И наконец, рядом с нами жили две женщины, лишенные какого-либо комплекса социальной неполноценности: испитая и костлявая Оля, лет сорока пяти, работавшая уборщицей в кино, и ее тетка, которую она называла «бабка».
Несовершеннолетний сын Оли сидел в тюрьме за групповое изнасилование, тоже несовершеннолетней. Когда Оля напивалась, — это происходило ежедневно, — она на полную мощь запускала магнитофон и, стуча кулаком по столу, кричала: «Бабка, я пью, я гуляю!» «Бу-бу-бу-бу!» — отвечала бабка. Музыка слегка приглушалась, и солидный мужской голос, подражая интонациям радиодиктора, говорил: «Эта музыка записана для Ольги Воронцовой старшим киномехаником кинотеатра „Кадр“!» «Слышишь, бабка, это для меня музыка!» — кричала Оля, а в ответ слышалось: «Бу-бу-бу-бу!»

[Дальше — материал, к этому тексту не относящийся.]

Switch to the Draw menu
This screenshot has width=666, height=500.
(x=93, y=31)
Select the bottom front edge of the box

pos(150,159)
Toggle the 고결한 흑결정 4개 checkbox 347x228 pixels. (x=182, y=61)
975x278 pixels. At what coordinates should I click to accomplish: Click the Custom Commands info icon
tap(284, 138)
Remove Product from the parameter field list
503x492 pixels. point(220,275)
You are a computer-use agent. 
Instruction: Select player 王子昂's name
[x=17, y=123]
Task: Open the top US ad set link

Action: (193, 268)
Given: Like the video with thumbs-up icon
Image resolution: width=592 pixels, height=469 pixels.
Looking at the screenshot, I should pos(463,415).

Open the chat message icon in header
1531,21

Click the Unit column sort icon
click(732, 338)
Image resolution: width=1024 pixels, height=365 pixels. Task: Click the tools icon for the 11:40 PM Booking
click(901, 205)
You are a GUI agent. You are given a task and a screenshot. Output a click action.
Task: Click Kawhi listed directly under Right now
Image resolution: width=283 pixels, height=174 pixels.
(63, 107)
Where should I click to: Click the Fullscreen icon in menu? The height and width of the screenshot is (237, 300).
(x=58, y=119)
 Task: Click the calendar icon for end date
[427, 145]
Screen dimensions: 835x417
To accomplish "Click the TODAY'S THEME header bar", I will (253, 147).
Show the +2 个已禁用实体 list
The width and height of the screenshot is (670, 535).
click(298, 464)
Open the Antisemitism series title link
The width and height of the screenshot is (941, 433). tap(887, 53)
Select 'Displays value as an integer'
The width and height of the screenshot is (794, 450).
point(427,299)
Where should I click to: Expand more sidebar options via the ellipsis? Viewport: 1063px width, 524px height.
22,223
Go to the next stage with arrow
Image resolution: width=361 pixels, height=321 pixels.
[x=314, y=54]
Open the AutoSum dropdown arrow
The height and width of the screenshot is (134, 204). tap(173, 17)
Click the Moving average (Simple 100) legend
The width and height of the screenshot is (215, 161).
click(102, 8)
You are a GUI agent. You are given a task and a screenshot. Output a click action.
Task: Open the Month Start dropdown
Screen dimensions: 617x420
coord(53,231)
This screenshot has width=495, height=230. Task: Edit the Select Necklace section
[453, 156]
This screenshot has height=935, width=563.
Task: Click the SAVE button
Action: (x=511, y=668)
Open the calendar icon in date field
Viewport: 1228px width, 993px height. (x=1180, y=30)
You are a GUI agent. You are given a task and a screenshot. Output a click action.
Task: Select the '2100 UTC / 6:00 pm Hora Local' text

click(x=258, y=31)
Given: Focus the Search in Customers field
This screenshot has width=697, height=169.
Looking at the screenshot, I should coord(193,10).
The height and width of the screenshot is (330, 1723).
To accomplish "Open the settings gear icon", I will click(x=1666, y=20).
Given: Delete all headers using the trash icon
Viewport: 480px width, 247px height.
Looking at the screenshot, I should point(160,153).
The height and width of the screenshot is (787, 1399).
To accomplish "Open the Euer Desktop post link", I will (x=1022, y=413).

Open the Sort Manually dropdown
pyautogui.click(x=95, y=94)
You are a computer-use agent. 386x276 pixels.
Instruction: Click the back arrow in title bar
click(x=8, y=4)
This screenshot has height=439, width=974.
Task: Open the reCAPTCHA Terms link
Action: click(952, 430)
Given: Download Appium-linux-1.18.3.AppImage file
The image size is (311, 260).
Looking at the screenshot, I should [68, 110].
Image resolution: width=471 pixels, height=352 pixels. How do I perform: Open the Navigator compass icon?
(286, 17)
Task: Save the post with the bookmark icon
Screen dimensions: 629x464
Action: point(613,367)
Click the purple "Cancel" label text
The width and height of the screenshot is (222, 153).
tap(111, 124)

Гюзель работала очень энергично, стуча сапожной щеткой по холсту, так что трясся стул, и вырабатывая своеобразный стиль — отчасти она следовала своему учителю Василию Ситникову, отчасти Владимиру Вейсбергу, но по рисунку и по чувственному восприятию натуры ближе всего была к Модильяни и Ван Донгену, картины которых в то время знали только по репродукциям. Это было так далеко от соцреализма, что у нее не было шансов, да и желания войти в Союз художников и получать официальные заказы. Первой картиной, которую продала Гюзель, был портрет жены корреспондента, у которого я был по просьбе Гинзбурга. Они, кажется, долго сомневались, купить ли этот портрет, для нас же это был чуть ли не вопрос жизни и смерти, и, получив 66 долларов, мы почувствовали себя невероятными богачами, первым делом купили красивый вязаный костюм для Гюзель, до этого она ходила в старых одеждах своих подруг.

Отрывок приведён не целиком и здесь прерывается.